Aged Care – When too much law is too much law

 

I know we are living in distressing and uncharted times in aged care, amongst many other areas of life.

The release of the draft Aged Care Visitor Access Code last week is a positive sign of trying to achieve some uniformity in the balancing act of protecting residents, staff and families.

 

However, I cannot but look at it from behind a lawyer’s eye. What do I see?
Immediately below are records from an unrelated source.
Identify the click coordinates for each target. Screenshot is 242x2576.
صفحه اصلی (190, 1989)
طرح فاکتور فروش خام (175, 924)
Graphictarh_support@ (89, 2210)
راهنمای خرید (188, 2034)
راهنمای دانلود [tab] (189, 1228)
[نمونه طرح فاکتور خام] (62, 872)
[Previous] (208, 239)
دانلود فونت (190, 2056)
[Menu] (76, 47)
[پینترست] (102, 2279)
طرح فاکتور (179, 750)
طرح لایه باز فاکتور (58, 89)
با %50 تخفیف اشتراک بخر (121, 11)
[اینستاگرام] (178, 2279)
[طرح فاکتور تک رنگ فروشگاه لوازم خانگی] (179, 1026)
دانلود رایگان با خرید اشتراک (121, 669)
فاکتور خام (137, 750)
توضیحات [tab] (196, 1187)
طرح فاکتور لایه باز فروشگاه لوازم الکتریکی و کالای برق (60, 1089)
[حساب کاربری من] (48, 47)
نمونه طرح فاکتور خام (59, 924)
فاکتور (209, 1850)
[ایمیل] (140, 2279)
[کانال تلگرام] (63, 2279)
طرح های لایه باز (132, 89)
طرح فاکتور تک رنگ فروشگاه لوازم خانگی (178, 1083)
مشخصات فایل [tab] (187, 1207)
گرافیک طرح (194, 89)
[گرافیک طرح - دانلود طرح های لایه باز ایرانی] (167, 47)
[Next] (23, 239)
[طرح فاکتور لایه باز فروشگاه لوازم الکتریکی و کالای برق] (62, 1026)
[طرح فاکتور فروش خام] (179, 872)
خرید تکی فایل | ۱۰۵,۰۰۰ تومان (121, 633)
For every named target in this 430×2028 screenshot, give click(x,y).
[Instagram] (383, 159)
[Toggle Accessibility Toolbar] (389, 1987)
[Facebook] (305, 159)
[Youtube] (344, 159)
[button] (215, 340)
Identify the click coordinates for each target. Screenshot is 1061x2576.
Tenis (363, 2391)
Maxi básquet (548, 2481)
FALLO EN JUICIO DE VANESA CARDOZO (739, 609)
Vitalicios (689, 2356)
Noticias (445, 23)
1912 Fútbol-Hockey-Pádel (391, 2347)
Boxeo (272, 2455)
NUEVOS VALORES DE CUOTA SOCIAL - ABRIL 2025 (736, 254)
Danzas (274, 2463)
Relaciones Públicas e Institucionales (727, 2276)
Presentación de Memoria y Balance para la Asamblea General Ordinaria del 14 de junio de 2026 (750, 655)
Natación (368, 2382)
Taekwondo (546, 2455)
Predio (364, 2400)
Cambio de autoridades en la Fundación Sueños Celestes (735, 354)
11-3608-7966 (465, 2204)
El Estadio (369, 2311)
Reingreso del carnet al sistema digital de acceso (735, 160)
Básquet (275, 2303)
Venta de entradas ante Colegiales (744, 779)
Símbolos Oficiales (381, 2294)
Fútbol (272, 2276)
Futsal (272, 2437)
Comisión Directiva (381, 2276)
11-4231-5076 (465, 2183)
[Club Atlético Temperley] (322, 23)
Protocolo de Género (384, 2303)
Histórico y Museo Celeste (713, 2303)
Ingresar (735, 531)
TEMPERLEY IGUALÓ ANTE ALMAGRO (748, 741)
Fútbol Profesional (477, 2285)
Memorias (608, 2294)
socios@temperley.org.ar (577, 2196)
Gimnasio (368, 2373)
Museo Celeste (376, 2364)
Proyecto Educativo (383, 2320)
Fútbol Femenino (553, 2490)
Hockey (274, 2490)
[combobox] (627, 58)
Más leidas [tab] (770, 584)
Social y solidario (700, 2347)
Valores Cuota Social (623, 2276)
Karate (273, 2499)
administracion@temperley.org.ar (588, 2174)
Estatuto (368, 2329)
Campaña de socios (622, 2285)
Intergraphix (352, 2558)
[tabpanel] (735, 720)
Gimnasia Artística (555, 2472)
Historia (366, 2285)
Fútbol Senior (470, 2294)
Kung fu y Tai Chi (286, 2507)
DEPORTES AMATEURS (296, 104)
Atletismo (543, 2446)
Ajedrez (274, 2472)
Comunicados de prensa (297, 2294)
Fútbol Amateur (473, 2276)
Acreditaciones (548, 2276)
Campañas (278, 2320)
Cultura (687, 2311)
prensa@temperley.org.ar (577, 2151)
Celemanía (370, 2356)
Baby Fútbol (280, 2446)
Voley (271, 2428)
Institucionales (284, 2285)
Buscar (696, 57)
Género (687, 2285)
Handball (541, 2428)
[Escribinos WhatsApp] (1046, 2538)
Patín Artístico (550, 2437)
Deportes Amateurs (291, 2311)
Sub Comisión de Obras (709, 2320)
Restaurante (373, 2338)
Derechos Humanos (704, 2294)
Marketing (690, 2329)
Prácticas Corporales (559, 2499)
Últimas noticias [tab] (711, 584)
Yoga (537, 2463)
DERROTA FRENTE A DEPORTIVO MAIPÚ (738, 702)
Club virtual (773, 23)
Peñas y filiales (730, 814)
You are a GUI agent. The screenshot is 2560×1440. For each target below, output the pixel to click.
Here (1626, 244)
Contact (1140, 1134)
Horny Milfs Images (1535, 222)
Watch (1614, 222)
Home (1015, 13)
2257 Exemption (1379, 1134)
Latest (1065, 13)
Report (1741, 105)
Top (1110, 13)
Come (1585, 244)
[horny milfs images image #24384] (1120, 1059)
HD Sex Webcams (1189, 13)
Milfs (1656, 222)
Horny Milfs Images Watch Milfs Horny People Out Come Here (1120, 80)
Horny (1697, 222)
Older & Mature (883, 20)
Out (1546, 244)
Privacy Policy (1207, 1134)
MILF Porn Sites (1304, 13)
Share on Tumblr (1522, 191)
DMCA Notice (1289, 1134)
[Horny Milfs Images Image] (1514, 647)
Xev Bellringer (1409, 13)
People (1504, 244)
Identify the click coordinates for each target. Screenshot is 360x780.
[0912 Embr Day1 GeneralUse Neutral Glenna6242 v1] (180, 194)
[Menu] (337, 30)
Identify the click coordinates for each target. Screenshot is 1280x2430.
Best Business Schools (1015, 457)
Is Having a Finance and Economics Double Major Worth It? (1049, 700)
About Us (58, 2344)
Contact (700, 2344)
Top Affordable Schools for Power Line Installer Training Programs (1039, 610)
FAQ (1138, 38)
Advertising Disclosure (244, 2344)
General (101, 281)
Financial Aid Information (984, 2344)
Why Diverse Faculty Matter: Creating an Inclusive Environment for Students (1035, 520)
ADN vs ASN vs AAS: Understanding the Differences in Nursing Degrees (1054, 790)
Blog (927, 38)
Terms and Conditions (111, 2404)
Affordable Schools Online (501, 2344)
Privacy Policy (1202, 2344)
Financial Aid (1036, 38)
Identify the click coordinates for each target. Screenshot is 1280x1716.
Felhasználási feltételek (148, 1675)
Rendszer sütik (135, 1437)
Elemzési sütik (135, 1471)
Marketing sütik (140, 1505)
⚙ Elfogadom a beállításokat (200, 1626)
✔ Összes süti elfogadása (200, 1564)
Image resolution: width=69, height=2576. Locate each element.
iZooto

I see a lawyer’s picnic in the form of a complex web of, let’s call them collectively, directives, that could do our heads in trying to find the right decision in any particular case.

Here’s why:

  • The issue of access to aged care facilities will now be subject to a collage of laws, or law type instruments in the form of Standards, Rights, Principles, Directions, Guidance, Advice and, shortly, a Code
  • In no particular order these are:
    • Aged Care Quality Standards
    • Quality of Care Principles
    • Charter of Aged Care Rights
    • Guidance from the Aged Care Quality and Safety Commission (ACQSC)
    • Guidance from the Australian Health Protection Principal Committee (AHPPC)
    • Advice from the Communicable Diseases Network Australia (CDNA)
    • Directions from the Chief Medical Officer or Chief Health Officer in the relevant State or Territory
    • Residential Care Visitor Access Code (draft)
  • Further, the draft Code makes it clear that it will not affect in particular the application of the Standards and the Rights above.

Here’s a scenario:

  • You are the manager of an aged care facility with two cases of residents with Covid-19 who are in isolation in the facility and your facility has been in lockdown – no visitors;
  • The Code is implemented;
  • You receive a request from a family member to visit one of those residents.

How do you respond? A lawyer would say consider all of the above before reaching your decision, easy.  Not.

Unless you go through some scenario settings and exam questions, and reach, not so much the right, but a well-reasoned answer, you will have more trouble on your hands.

It’s time to do some exams. This time, however, you’re allowed to cheat and get some advice before answering.